- Deb Watters
Let Us Do Good (Galatians 6:9-10)
And let us not grow weary of doing good, for in due season we will reap, if we do not give up. 10 So then, as we have opportunity, let us do good to everyone, and especially to those who are of the household of faith. —Galatians 6:9-10
When I grow tired of something, it helps to remind myself of the importance and reward of the task. It’s like an internal pep talk to remind myself, “this is so worth the effort.” Many years ago, when my husband and I biked through Europe for 4 months with our bikes laden with heavy packs, it was looking forward to seeing the next long-awaited town that motivated us through challenges like flat tires, long mountain ascents, heavy rains, sweltering heat, headwinds, or biting cold. These days as a parent, it is the desire to see my children grow to be joyful God-honoring adults that prompts me to take the time to train and encourage when it would be easier to do so many other things.
Likewise in Galatians, Paul spurs believers to persevere in good works by reminding them of the reason for their work: “for in due season you will reap.” Believers, our work is not in vain because we will reap! Paul explains this well in 1 Corinthians 15, where he builds a case for our assurance of future reaping.
“For this perishable body must put on the imperishable, and this mortal body must put on immortality. When the perishable puts on the imperishable, and the mortal puts on immortality, then shall come to pass the saying that is written: ‘Death is swallowed up in victory. O death, where is your victory? O death, where is your sting?’ The sting of death is sin, and the power of sin is the law. But thanks be to God, who gives us the victory through our Lord Jesus Christ” (1 Corinthians 15:53-56).

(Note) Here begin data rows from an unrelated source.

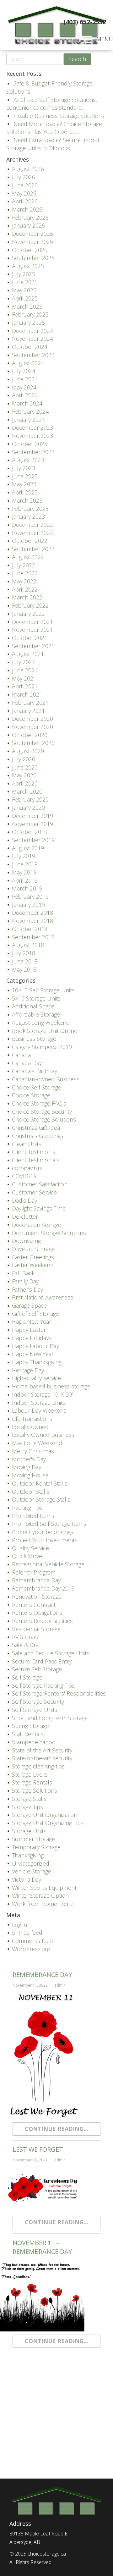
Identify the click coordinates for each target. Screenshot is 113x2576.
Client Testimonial (34, 1152)
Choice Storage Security (42, 1111)
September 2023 (33, 452)
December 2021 (32, 622)
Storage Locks (30, 1774)
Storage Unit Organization (44, 1814)
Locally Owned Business (43, 1434)
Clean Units (26, 1144)
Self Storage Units (34, 1709)
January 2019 (28, 904)
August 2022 (28, 557)
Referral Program (34, 1572)
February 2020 (30, 799)
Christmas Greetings (37, 1135)
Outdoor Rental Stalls (39, 1483)
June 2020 (25, 767)
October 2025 (29, 250)
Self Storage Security (38, 1701)
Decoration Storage (36, 1224)
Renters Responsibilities (42, 1620)
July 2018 (23, 953)
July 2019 (23, 856)
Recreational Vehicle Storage (48, 1564)
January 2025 (28, 322)
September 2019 (33, 840)
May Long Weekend (37, 1443)
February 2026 (30, 217)
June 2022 (25, 573)
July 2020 (23, 759)
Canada (21, 1055)
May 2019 (24, 872)
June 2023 (25, 476)
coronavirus (27, 1168)
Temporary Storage (36, 1847)
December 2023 (32, 427)
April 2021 (25, 686)
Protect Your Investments (45, 1540)
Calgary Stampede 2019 (42, 1047)
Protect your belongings (42, 1532)
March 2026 (27, 209)
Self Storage (27, 1677)
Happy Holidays (31, 1338)
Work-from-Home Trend (43, 1903)
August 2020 (28, 751)
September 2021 (33, 646)
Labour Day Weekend (39, 1410)
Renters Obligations (37, 1612)
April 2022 (25, 589)
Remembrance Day (36, 1580)
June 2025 (25, 282)
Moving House (30, 1475)
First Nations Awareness (42, 1297)
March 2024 (27, 403)
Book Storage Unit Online (44, 1030)
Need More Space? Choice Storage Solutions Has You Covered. (54, 128)
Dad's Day (24, 1200)
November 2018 (32, 920)
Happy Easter (29, 1329)
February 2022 (30, 605)
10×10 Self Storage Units (43, 990)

Because Christ suffered and died for our sins and because his punishment satisfied the law, therefore death has no sting, therefore we have victory through Jesus Christ , and therefore we can look forward to immortal, imperishable bodies raised in power and glory. Paul’s conclusion is glorious: “Therefore, be steadfast, immovable, always abounding in the work of the Lord, knowing that in the Lord your labor is not in vain” (1 Corinthians 15:58).
It is on this bedrock foundation of truth that Paul stands when he says, “let us not grow weary of doing good, for in due season we will reap”. Friends, if you are weary or losing momentum in your walk with the Lord, remember that God’s promise of reaping means your labor is not in vain.”

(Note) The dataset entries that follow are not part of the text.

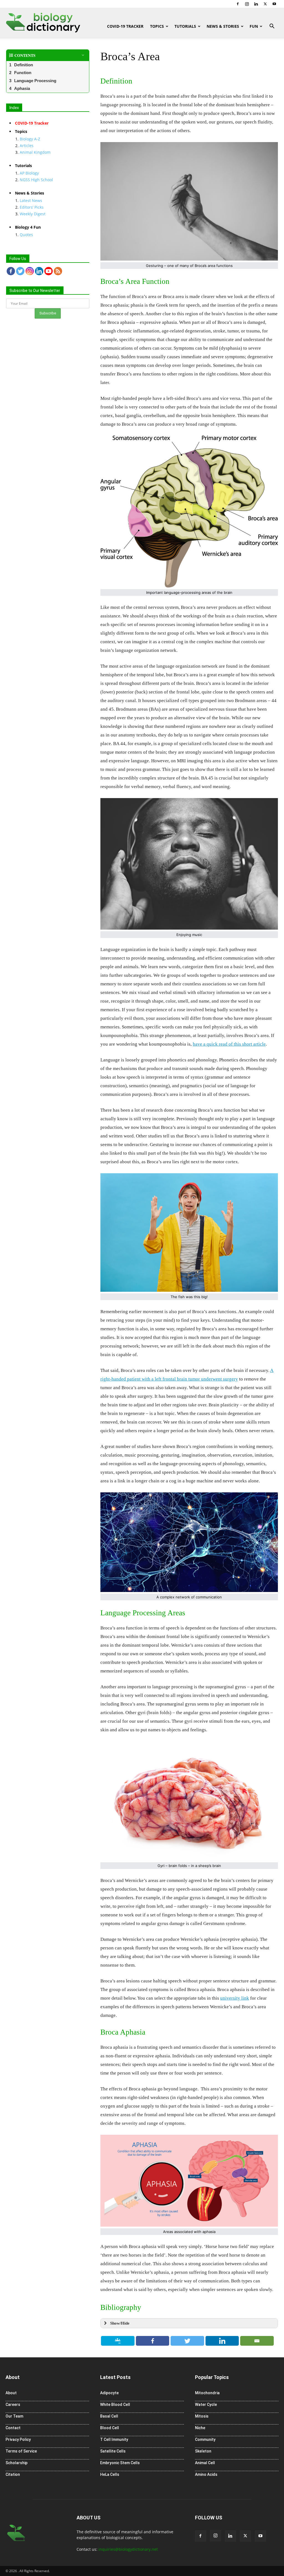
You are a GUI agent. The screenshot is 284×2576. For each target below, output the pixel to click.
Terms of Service (21, 2451)
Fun (254, 26)
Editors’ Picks (32, 207)
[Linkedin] (256, 4)
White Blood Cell (115, 2404)
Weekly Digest (32, 213)
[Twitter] (265, 4)
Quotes (26, 234)
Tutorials (185, 26)
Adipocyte (109, 2393)
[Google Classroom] (118, 2341)
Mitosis (202, 2416)
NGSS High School (36, 179)
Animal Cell (205, 2463)
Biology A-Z (30, 139)
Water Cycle (206, 2404)
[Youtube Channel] (48, 271)
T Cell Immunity (114, 2439)
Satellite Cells (113, 2451)
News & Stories (223, 26)
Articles (27, 145)
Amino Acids (206, 2474)
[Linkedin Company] (39, 271)
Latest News (31, 200)
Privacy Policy (18, 2439)
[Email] (257, 2341)
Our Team (14, 2416)
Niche (200, 2428)
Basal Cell (109, 2416)
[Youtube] (274, 4)
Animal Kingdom (35, 152)
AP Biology (29, 173)
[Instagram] (247, 4)
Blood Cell (109, 2428)
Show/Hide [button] (120, 2323)
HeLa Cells (109, 2474)
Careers (13, 2404)
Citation (13, 2474)
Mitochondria (207, 2393)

As if that weren’t enough, Paul elaborates to the Ephesian believers on another more fundamental reason that we should persevere and not grow weary of doing good. It is because we were created for such works.“For we are his workmanship, created in Christ Jesus for good works, which God prepared beforehand, that we should walk in them” (Ephesians 2:10).
So doing God-honoring, Spirit-empowered work is at the core of who we are as believers. That truth is compelling. A believer balking at doing the work of the Lord is akin to a fish not wanting to swim. Abounding in good works should be our very nature; we were made for this. So when we grow weary in this race, let us take these truths and set our eyes ahead on the joy that awaits.

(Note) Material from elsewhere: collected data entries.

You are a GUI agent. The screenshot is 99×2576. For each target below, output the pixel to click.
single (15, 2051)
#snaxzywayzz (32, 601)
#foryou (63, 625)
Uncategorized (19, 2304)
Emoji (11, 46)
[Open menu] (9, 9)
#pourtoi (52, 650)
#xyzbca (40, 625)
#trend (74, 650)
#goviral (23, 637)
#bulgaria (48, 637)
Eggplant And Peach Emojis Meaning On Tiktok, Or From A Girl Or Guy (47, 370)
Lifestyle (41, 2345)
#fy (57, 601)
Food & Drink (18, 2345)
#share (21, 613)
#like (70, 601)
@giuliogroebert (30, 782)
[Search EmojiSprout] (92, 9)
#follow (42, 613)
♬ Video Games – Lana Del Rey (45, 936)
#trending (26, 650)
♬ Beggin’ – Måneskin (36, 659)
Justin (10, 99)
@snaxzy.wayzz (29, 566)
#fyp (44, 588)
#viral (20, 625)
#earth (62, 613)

“… let us run with endurance the race that is set before us, looking to Jesus, the founder and perfecter of our faith, who for the joy that was set before him endured the cross, despising the shame, and is seated at the right hand of the throne of God. Consider him who endured from sinners such hostility against himself, so that you may not grow weary or fainthearted” (Hebrews 12:1b-3).
What opportunities for Christ-exalting work has God put in your path this week?
In your weary, fainthearted moments, ask yourself whether your eyes are looking to Jesus or to your circumstance?
How would you gauge your enthusiasm and zeal for the Lord and His work this week?
Ask yourself whether your good works are an overflow of your relationship with God or are they your efforts to earn the praise of others?